Я не думаю. Я просто закрываю глаза и ухожу. В первый раз после похорон Пола и впервые — со второго этажа. У меня только секунда, чтобы подумать: «Я упаду», — но мне без разницы: всё лучше, чем продолжать прятаться под кроватью и наблюдать, как незнакомец с лицом отца заглядывает под неё, чтобы найти там меня, загнанного в угол; всё лучше, чем видеть дурную кровь, которая взяла над ним верх.
И я падаю, но с небольшой высоты, пара футов, и, думаю, только потому, что я в это верил. Слишком многое в Мальчишечьей луне зависит от веры. Видеть в действительности означает верить, по крайней мере иногда… если ты не заходишь слишком далеко в лес, не начинаешь блуждать.

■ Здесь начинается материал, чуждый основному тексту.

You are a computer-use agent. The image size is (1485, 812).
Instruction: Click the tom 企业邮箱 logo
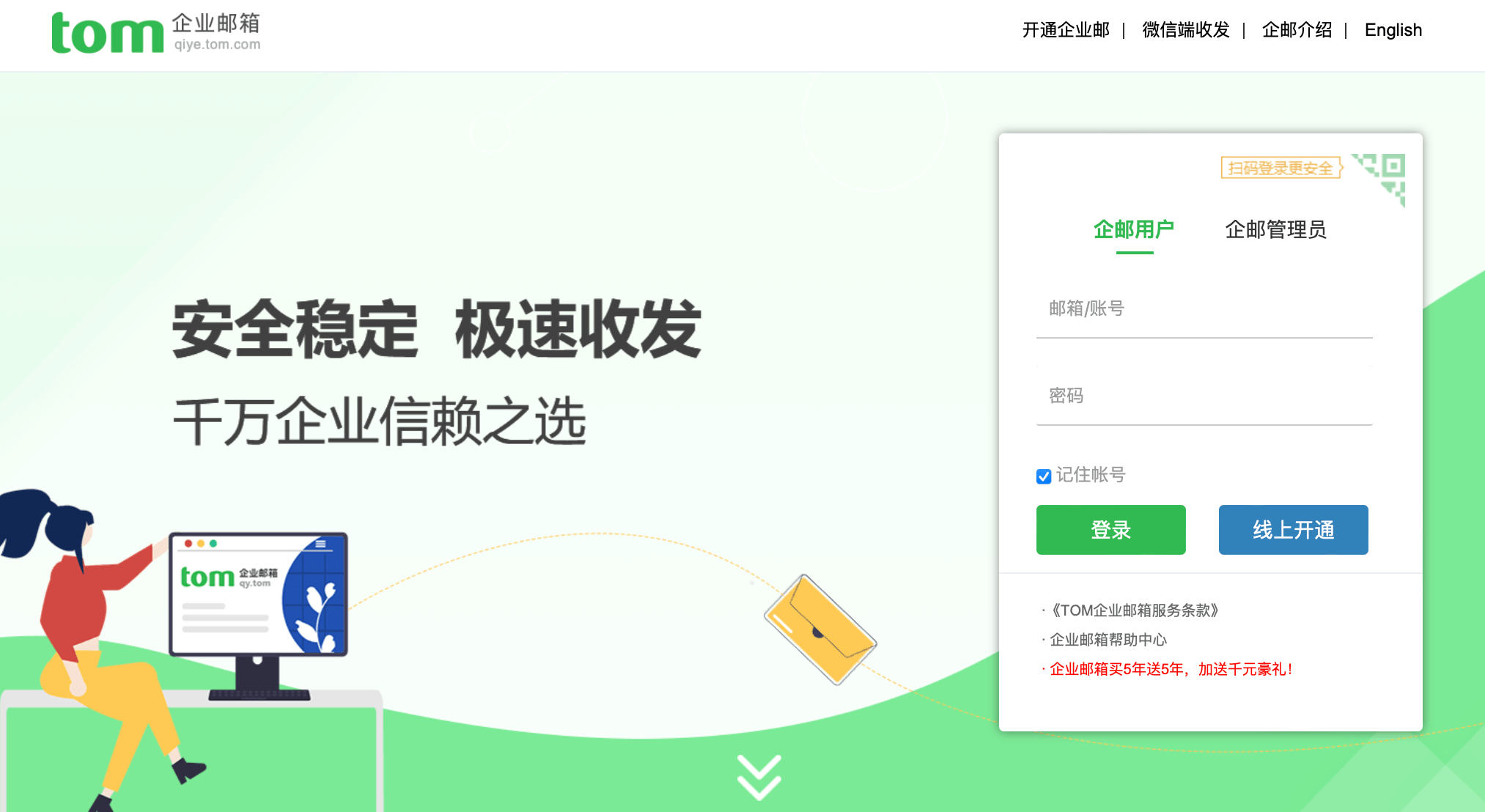(156, 33)
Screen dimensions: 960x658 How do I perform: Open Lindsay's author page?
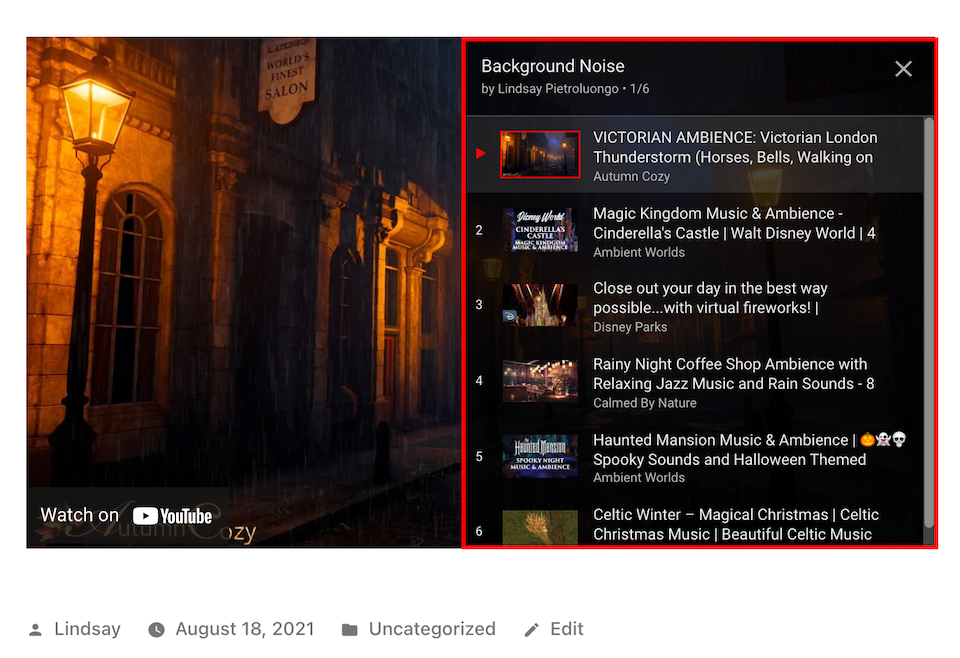(87, 629)
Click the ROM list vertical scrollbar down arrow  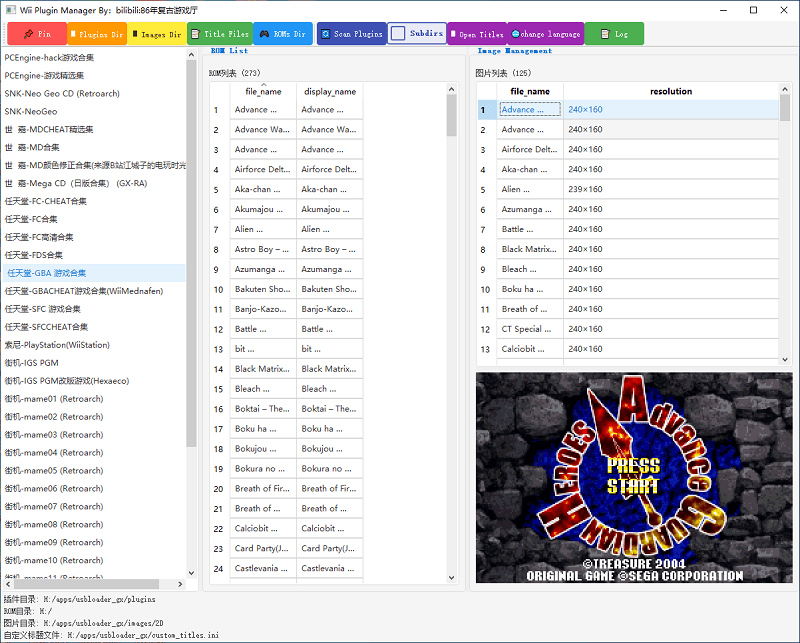point(451,577)
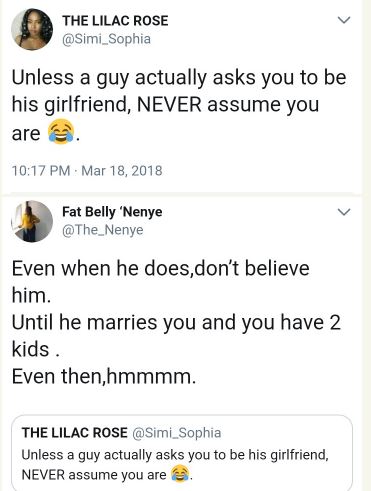Click @Simi_Sophia handle inside the quoted tweet
This screenshot has height=491, width=371.
click(177, 433)
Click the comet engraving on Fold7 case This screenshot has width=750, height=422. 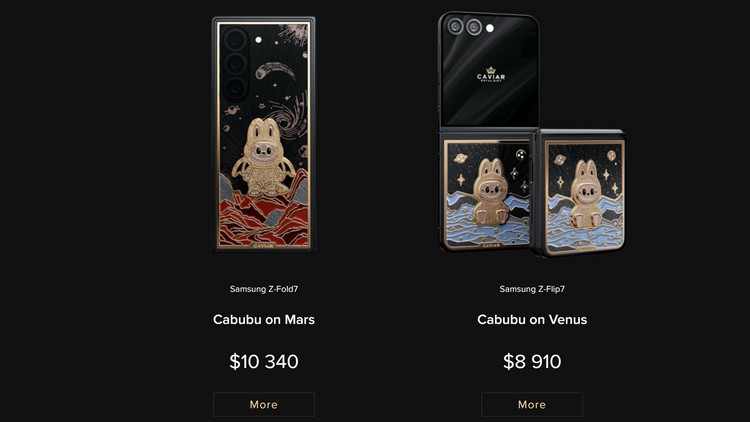[x=274, y=71]
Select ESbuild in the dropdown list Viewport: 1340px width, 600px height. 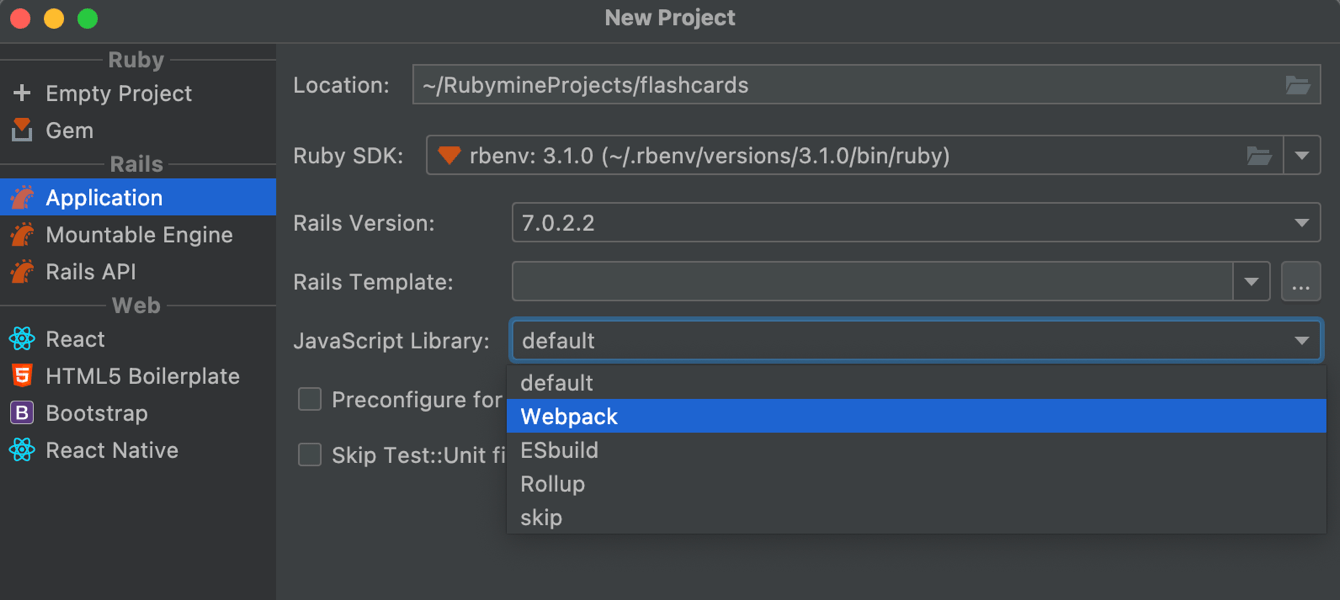559,451
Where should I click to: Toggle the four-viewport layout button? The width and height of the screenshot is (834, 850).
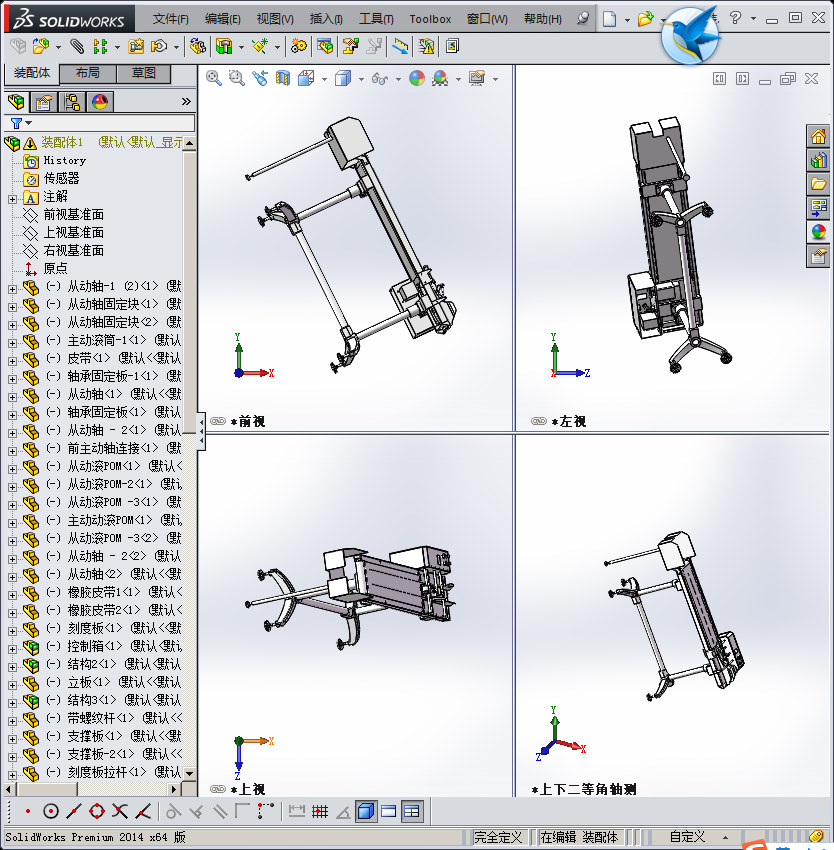412,811
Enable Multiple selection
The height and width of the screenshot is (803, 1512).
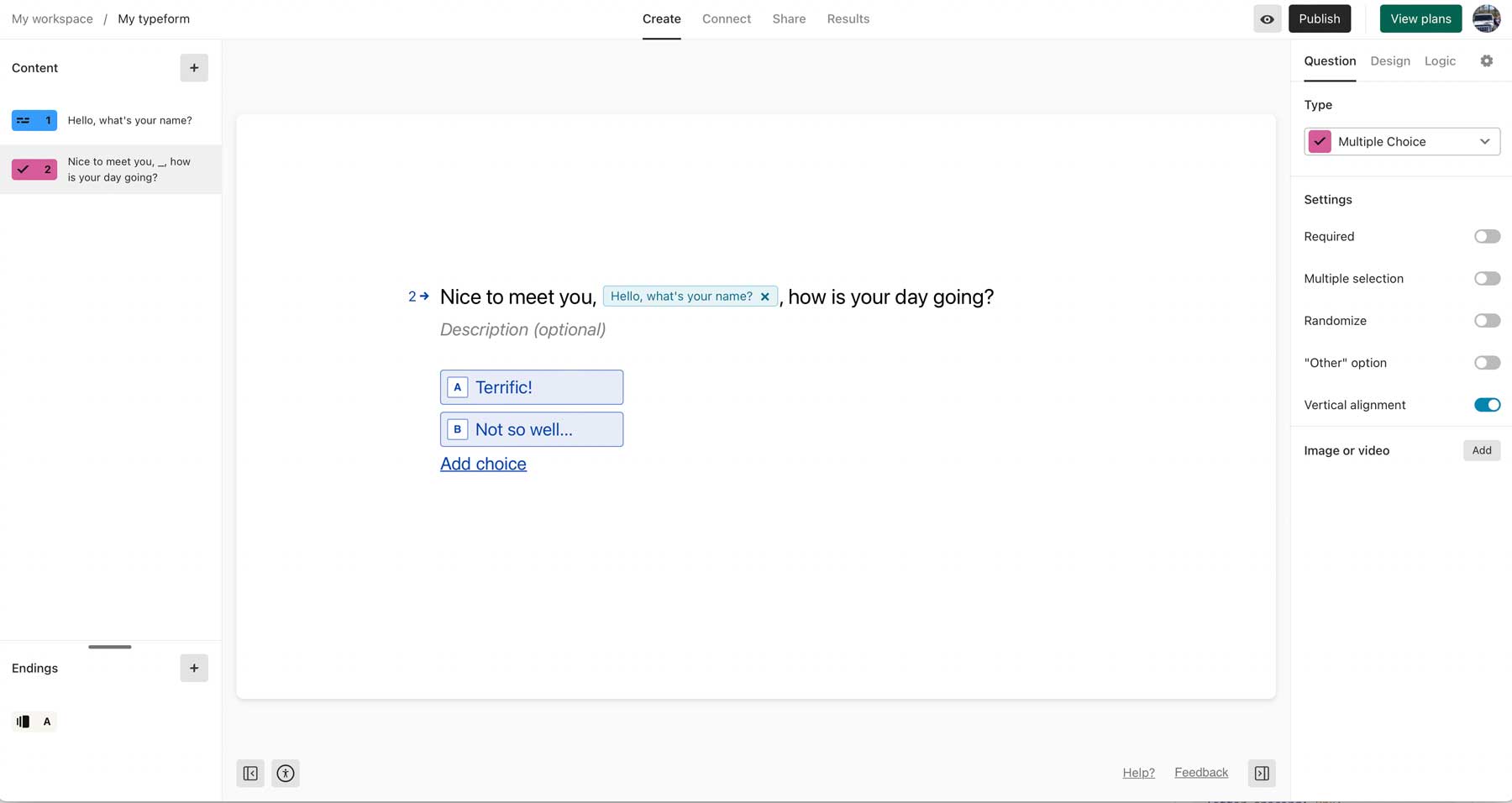[1487, 278]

Там была ночь, Лизи, и я помню это очень хорошо, потому что впервые сознательно отправился туда ночью.
15
— Ох, Скотт, — прошептала Лизи, вытирая щёки. Всякий раз, когда он уходил от настоящего времени и говорил с ней напрямую, она словно ощущала удар, но мягкий, нежный. — Ох, как же мне тебя жалко. — Она смотрит, сколько осталось страниц… немного. Восемь? Нет, десять. Вновь склоняется над ними, после прочтения переворачивая каждую и укладывая её в утолщающуюся стопку на коленях.
16
Я оставляю холодную комнату, в которой тварь, надевшая на себя личину отца, пытается меня убить, и сижу рядом с могилой моего брата летней ночью, которая нежнее бархата. Луна плывёт по небу, как затёртый серебряный доллар, и хохотуны веселятся в глубине Волшебного леса. Время от времени (я думаю, из большей глубины) доносится ещё чей-то рёв. Потом хохотуны вдруг замолкают, но я догадываюсь, что-то уж очень их веселит, так что долго они сдерживать смех не смогут. И точно, они вновь берутся за старое… сначала один, потом двое, полдюжины, наконец, весь их чёртов Институт смешливости. Что-то слишком большое, чтобы быть ястребом или совой, бесшумно проплывает на фоне луны, какая-то местная ночная хищная птица, я думаю, обитающая только в Мальчишечьей луне Я ощущаю все те ароматы, которые так нравились Полу и мне, но только теперь они пахнут прокисшим, прогорклым, обоссанной постелью; и кажется, если вдохнёшь глубоко, запахи эти проберутся в нос и зацепятся там. У подножия Пурпурного холма я вижу пляшущие желеобразные светящиеся шары. Я не знаю, что это, но мне они не нравятся. Я думаю, если они прикоснутся ко мне, то могут присосаться, а может, лопнут и оставят на коже язву, вокруг которой всё тут же начнёт чесаться, как после контакта с ядовитым плющом.